- **What needs to be done**: Can you revise the material from the line with "For every named" up to and including the line with "Регистрация (679, 76)", swapping "Доставка" for "Оплата" and leaving everything else as it stands?

Word and element location data
◇ ◇ ◇ ◇ ◇
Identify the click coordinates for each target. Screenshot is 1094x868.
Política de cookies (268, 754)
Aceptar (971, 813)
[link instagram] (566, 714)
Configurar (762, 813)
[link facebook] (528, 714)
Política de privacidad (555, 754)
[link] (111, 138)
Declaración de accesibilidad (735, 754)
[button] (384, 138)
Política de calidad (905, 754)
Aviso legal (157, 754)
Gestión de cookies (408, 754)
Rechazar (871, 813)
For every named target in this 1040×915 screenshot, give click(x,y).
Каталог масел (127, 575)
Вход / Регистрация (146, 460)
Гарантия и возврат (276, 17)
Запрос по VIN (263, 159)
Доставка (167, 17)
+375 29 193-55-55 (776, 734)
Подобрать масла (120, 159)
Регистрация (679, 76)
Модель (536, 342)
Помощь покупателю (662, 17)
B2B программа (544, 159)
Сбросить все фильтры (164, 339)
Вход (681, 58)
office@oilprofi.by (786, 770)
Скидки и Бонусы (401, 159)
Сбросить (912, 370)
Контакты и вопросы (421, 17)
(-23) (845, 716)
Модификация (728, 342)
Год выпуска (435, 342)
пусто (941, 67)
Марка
◇ ◇ ◇ ◇ ◇
- **Task output**:
For every named target in this 1040×915 screenshot, give click(x,y).
Каталог масел (127, 575)
Вход / Регистрация (146, 460)
Гарантия и возврат (276, 17)
Запрос по VIN (263, 159)
Оплата (167, 17)
+375 29 193-55-55 (776, 734)
Подобрать масла (120, 159)
Регистрация (679, 76)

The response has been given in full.